Majority of Germans in favour of ‘extending the €9 ticket’

The €9 ticket is set to expire at the end of the month. But more than half of Germans want the cheap travel deal to continue, according to a new survey.

Majority of Germans in favour of 'extending the €9 ticket'

In three weeks’ time, Germany’s cheap summer travel offer will come to an end. While members of the traffic light coalition government have been unable to agree on a continuation of the ticket, the majority of Germans are in favour of keeping the heavily-discounted travel card in place.

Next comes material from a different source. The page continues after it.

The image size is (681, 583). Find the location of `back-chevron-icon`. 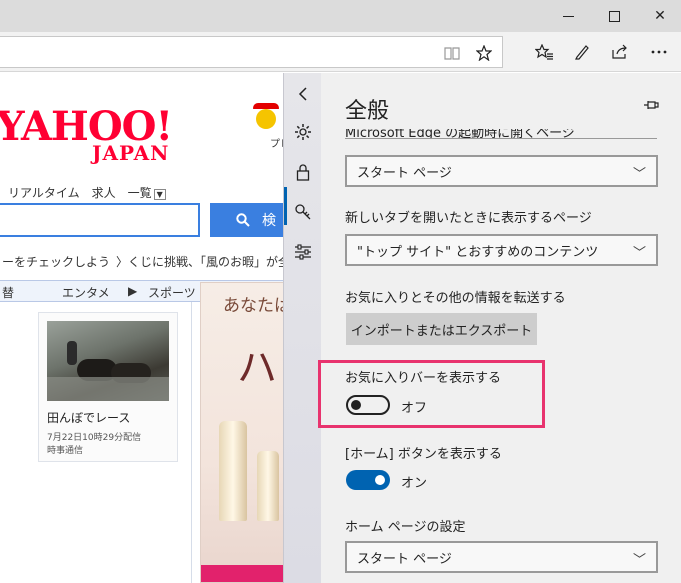

back-chevron-icon is located at coordinates (303, 94).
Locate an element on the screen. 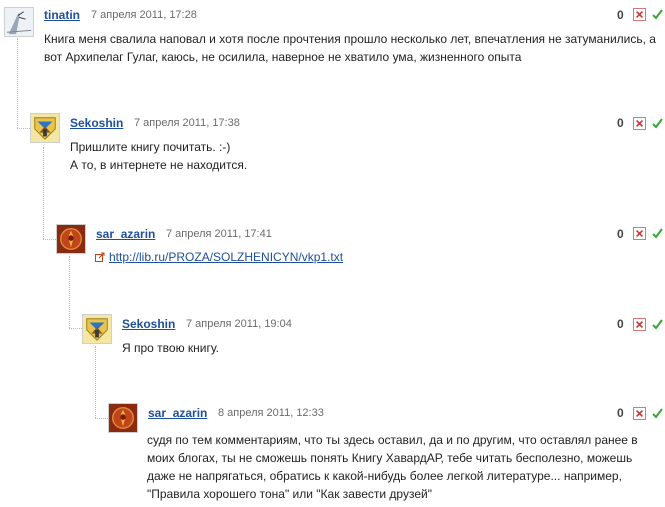 This screenshot has height=507, width=665. comment-link: http://lib.ru/PROZA/SOLZHENICYN/vkp1.txt is located at coordinates (226, 257).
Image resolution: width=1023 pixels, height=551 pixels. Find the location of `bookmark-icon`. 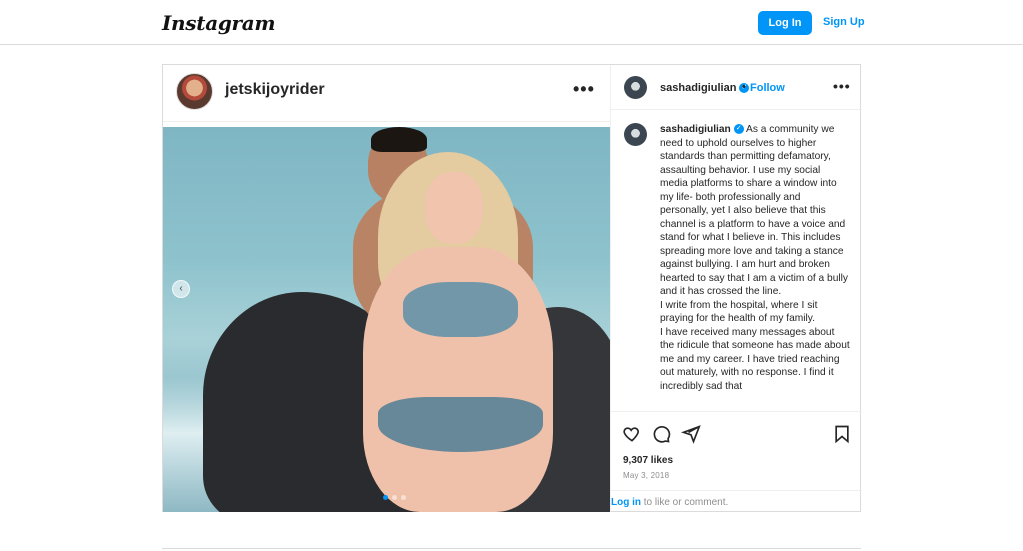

According to a survey conducted by the opinion research institute Civey for German news magazine Spiegel, 55 percent would like to see an extension of the ticket, which allows people to use public transportation throughout Germany for €9 per month. Meanwhile, 34 percent of Germans are against extending the offer. 

READ ALSO: Could drivers in Germany fund a future €9 ticket scheme?

The survey also showed that mainly Green Party supporters are for an extension of the €9 ticket, as more than two-thirds are in favour of continuing the deal. A majority of supporters of the Left Party and the SPD are also in favour of continuing the discount campaign.

Leading Green Party politicians have put forward proposals for a cheap successor to the €9 ticket: a regional ticket for €29 and a nationwide ticket for €49 a month. 

Meanwhile, FDP Finance Minister Christian Lindner has heavily criticised demands for extending the cheap transport deal. On Monday he tweeted that a “freebie mentality is not sustainably financeable, not efficient and not fair”. He also told the  Augsburger Allgemeine that there is no scope for an extension in the federal budget.

The Spiegel poll backs up the results of a questionnaire conducted by The Local, which showed that 85.4 percent of readers want the €9 ticket to continue after August. Meanwhile, 47.2 percent of readers said that reduced cost was the most important issue for them in relation to public transport in Germany. 

READ ALSO: ‘Affordable and simple’: What foreigners in Germany want to see after the €9 ticket

Reader Asa from Hamburg, 26, told the Local “I’d love to see a successor to the €9 ticket supported. It’s given me the chance to explore the surrounding towns in a way that would otherwise be financially unviable.”

Bethany, a reader from Kaiserslautern, said she had replaced at least six long-distance car journeys with public transport in June and July.

“Before, the cost of taking a train wasn’t worth it. But now? I’ll put up with delayed trains for €9,” she said.